Below are some records; print every one of them exactly.

INPUT FOR THIS TASK:
◇ ◇ ◇
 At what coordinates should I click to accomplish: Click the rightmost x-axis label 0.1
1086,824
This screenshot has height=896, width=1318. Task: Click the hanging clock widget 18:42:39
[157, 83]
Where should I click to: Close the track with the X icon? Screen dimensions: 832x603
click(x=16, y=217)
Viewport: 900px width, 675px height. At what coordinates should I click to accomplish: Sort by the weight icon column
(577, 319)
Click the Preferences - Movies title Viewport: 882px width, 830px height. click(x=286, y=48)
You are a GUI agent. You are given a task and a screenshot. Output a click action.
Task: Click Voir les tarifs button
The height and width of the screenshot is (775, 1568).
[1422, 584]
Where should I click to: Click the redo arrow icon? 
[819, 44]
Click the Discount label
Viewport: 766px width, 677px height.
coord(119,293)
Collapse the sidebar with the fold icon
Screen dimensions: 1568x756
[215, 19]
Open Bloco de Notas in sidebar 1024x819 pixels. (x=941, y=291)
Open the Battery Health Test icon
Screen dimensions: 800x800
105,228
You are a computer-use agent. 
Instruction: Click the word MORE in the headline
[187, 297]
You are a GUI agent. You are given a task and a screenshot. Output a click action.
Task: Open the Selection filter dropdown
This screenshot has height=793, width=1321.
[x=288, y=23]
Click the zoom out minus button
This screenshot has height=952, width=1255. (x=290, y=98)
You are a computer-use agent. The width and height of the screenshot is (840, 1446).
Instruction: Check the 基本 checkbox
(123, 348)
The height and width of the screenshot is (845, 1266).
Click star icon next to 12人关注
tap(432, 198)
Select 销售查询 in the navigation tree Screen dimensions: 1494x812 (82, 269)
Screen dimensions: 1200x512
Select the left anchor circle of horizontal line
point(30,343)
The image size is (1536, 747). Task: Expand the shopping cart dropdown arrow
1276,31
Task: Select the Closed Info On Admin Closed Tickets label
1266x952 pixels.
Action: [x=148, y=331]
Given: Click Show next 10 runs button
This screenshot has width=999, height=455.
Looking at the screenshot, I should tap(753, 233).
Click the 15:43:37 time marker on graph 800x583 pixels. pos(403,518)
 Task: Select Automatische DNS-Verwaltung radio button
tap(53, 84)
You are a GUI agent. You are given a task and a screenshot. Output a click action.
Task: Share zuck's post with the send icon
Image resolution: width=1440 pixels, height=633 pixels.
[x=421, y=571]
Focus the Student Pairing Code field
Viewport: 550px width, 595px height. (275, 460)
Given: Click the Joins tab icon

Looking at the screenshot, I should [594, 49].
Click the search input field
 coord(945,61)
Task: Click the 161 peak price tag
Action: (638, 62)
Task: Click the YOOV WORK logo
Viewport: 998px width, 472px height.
◇ ◇ ◇
RESPONSE:
 At what coordinates should I click to accomplish: Click the rightmost x-axis label 0.1
1086,824
This screenshot has height=896, width=1318. Task: Click the hanging clock widget 18:42:39
[157, 83]
Where should I click to: Close the track with the X icon? Screen dimensions: 832x603
click(x=16, y=217)
Viewport: 900px width, 675px height. At what coordinates should I click to accomplish: Sort by the weight icon column
(577, 319)
Click the Preferences - Movies title Viewport: 882px width, 830px height. click(x=286, y=48)
You are a GUI agent. You are given a task and a screenshot. Output a click action.
Task: Click Voir les tarifs button
The height and width of the screenshot is (775, 1568).
[1422, 584]
Where should I click to: Click the redo arrow icon? 
[819, 44]
Click the Discount label
Viewport: 766px width, 677px height.
coord(119,293)
Collapse the sidebar with the fold icon
Screen dimensions: 1568x756
[215, 19]
Open Bloco de Notas in sidebar 1024x819 pixels. (x=941, y=291)
Open the Battery Health Test icon
Screen dimensions: 800x800
105,228
You are a computer-use agent. 
Instruction: Click the word MORE in the headline
[187, 297]
You are a GUI agent. You are given a task and a screenshot. Output a click action.
Task: Open the Selection filter dropdown
This screenshot has height=793, width=1321.
[x=288, y=23]
Click the zoom out minus button
This screenshot has height=952, width=1255. (x=290, y=98)
You are a computer-use agent. The width and height of the screenshot is (840, 1446).
Instruction: Check the 基本 checkbox
(123, 348)
The height and width of the screenshot is (845, 1266).
Click star icon next to 12人关注
tap(432, 198)
Select 销售查询 in the navigation tree Screen dimensions: 1494x812 (82, 269)
Screen dimensions: 1200x512
Select the left anchor circle of horizontal line
point(30,343)
The image size is (1536, 747). Task: Expand the shopping cart dropdown arrow
1276,31
Task: Select the Closed Info On Admin Closed Tickets label
1266x952 pixels.
Action: [x=148, y=331]
Given: Click Show next 10 runs button
This screenshot has width=999, height=455.
Looking at the screenshot, I should tap(753, 233).
Click the 15:43:37 time marker on graph 800x583 pixels. pos(403,518)
 Task: Select Automatische DNS-Verwaltung radio button
tap(53, 84)
You are a GUI agent. You are given a task and a screenshot. Output a click action.
Task: Share zuck's post with the send icon
Image resolution: width=1440 pixels, height=633 pixels.
[x=421, y=571]
Focus the Student Pairing Code field
Viewport: 550px width, 595px height. (275, 460)
Given: Click the Joins tab icon

Looking at the screenshot, I should [594, 49].
Click the search input field
 coord(945,61)
Task: Click the 161 peak price tag
Action: (638, 62)
Task: Click the YOOV WORK logo
Viewport: 998px width, 472px height.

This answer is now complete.